__Given problem__
Rewrite the rows from the line with "Task: Collapse Contents" through the end of the rows, putting "tree" in place of "node" and keeping everything else the same. Leave the pictures out of your answer.

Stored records
#####

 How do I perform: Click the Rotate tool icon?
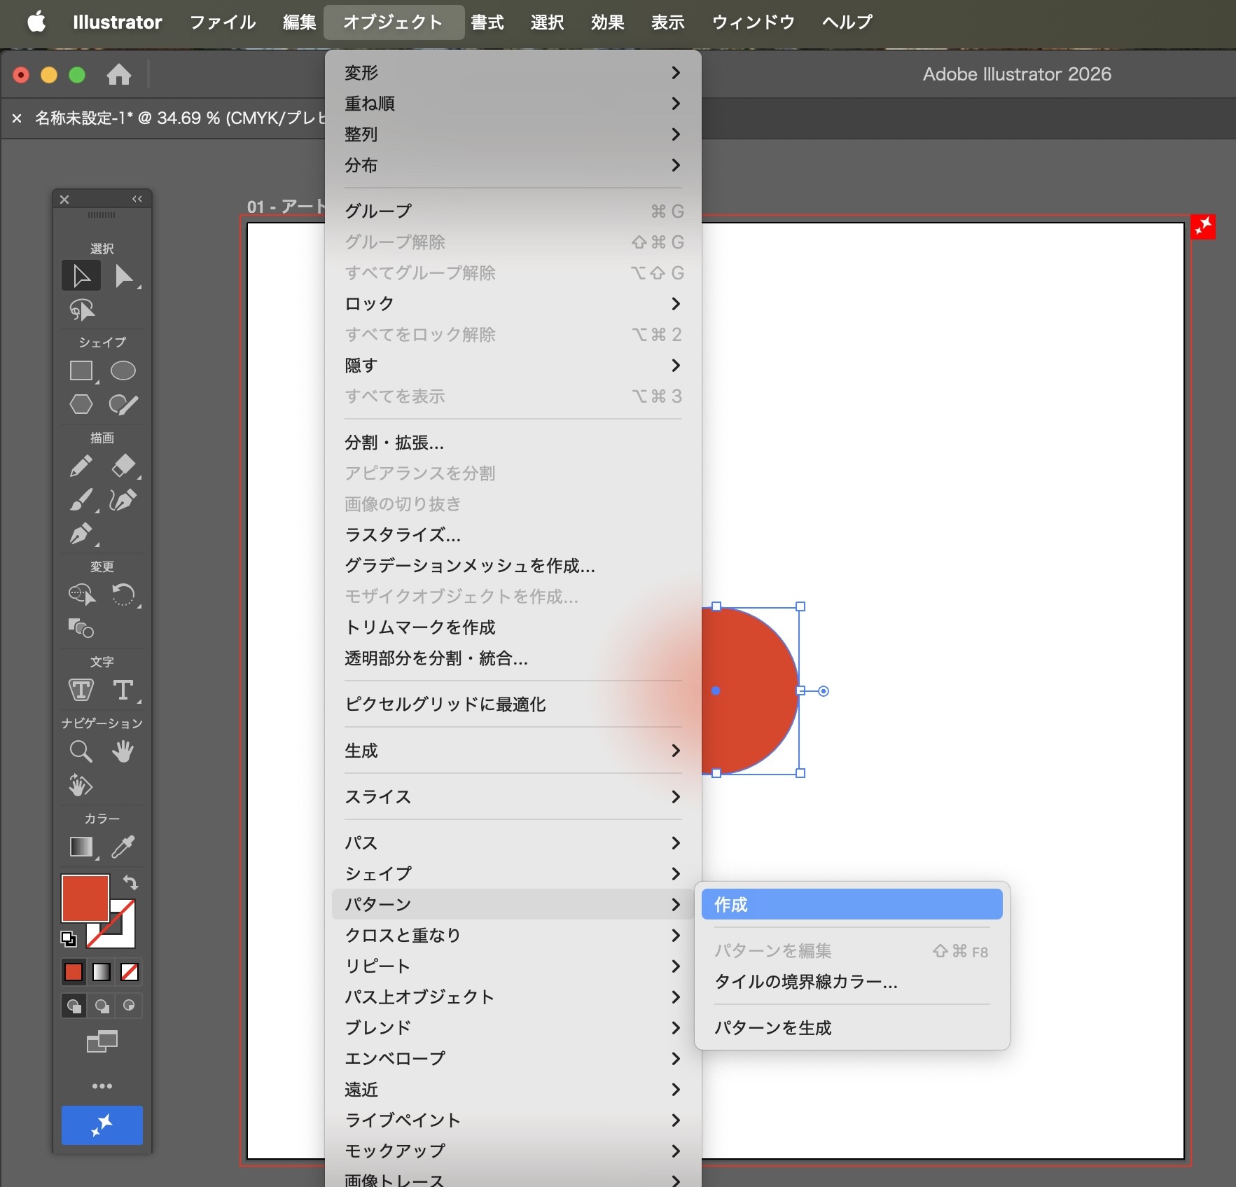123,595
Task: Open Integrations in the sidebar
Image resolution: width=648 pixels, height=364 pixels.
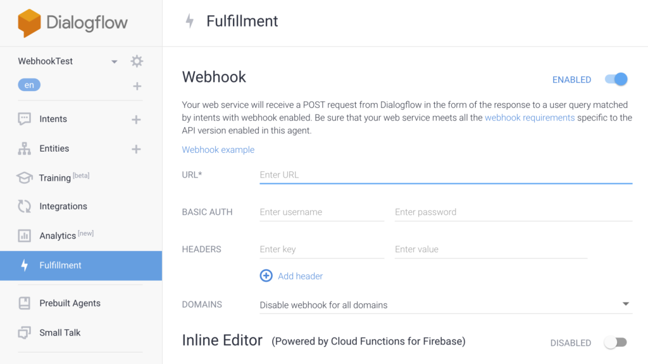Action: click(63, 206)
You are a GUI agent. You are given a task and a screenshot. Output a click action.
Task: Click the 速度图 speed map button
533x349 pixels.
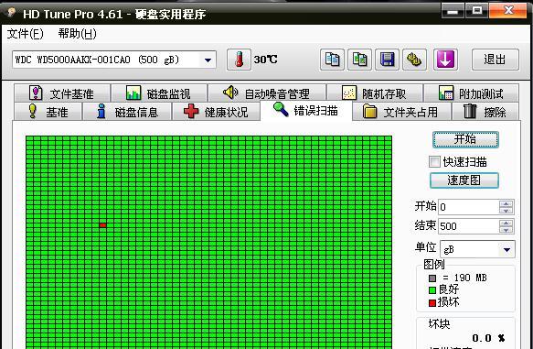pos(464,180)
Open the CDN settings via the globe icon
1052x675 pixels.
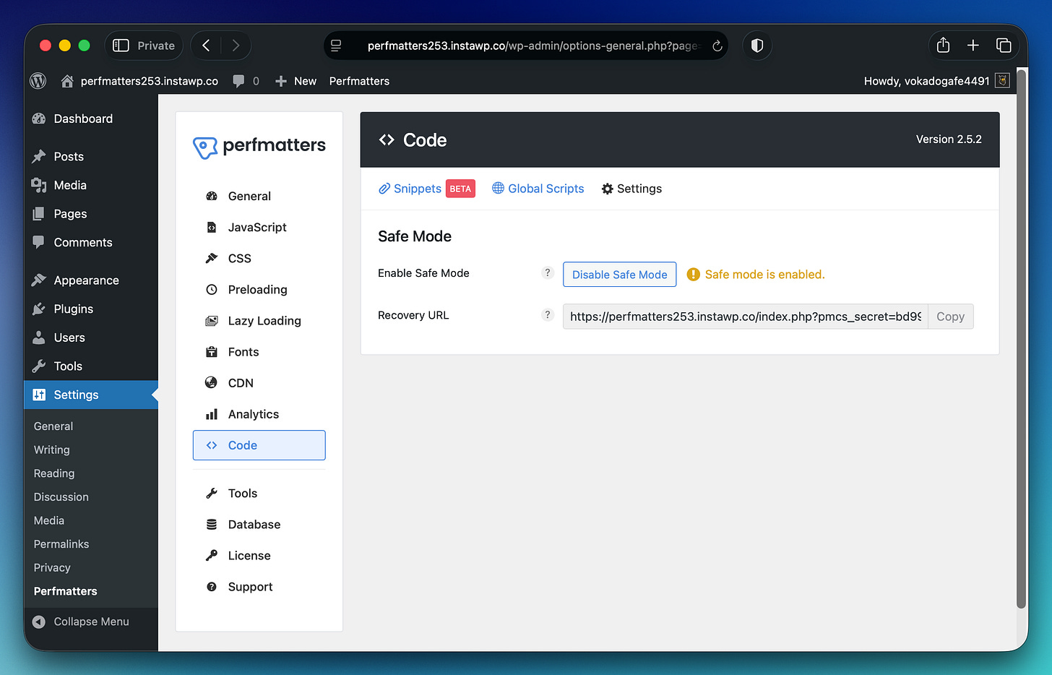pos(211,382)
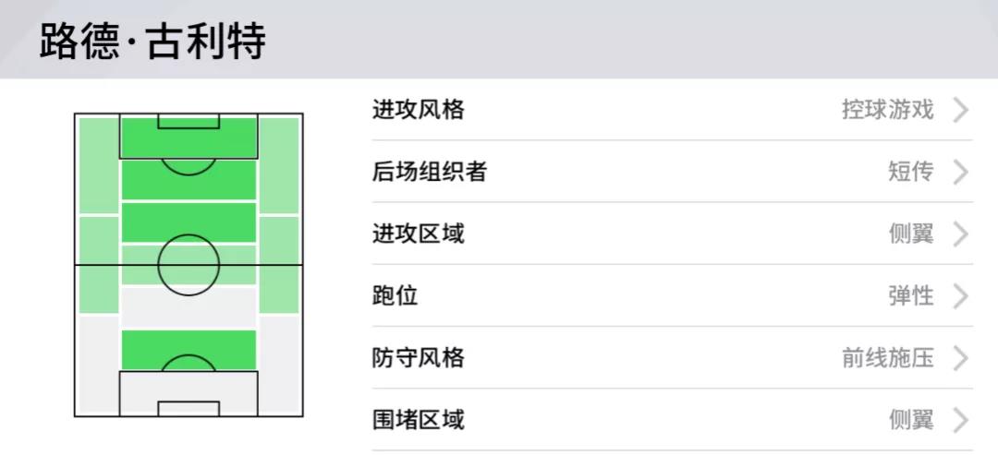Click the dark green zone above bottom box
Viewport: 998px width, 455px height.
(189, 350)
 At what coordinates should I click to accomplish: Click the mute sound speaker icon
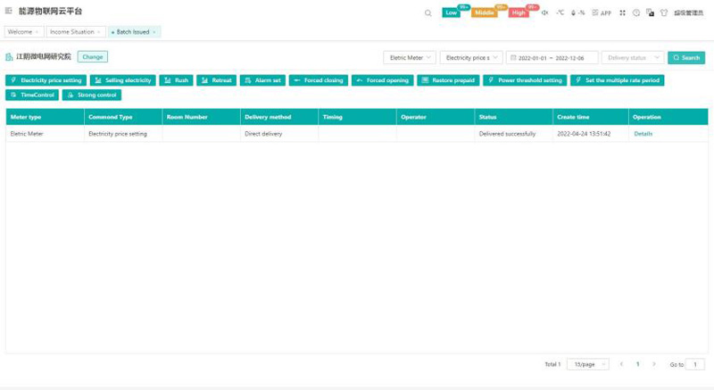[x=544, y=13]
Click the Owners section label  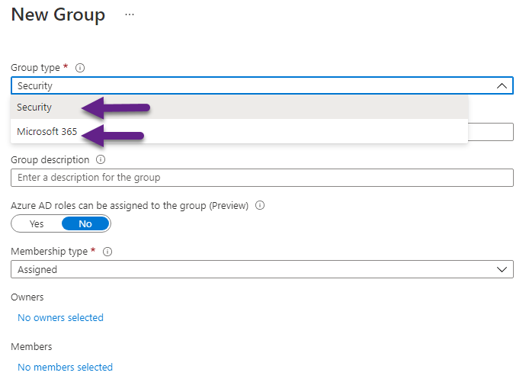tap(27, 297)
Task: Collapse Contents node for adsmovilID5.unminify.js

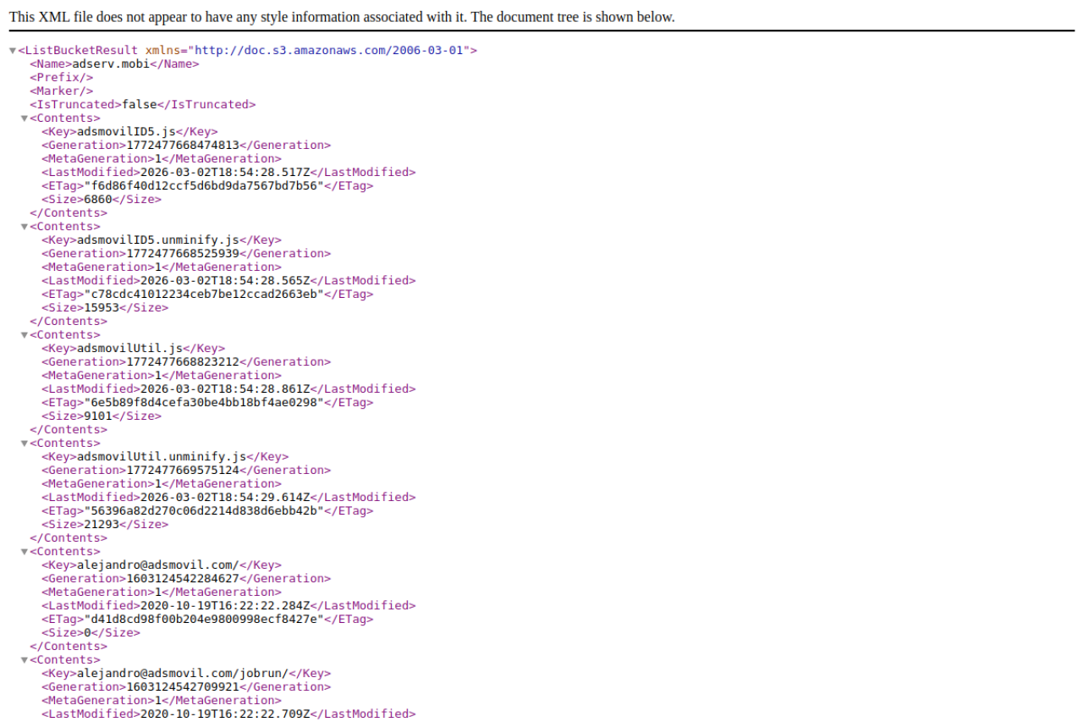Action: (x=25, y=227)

#####

__Answer to this problem__
Task: Collapse Contents tree for adsmovilID5.unminify.js

Action: (x=25, y=227)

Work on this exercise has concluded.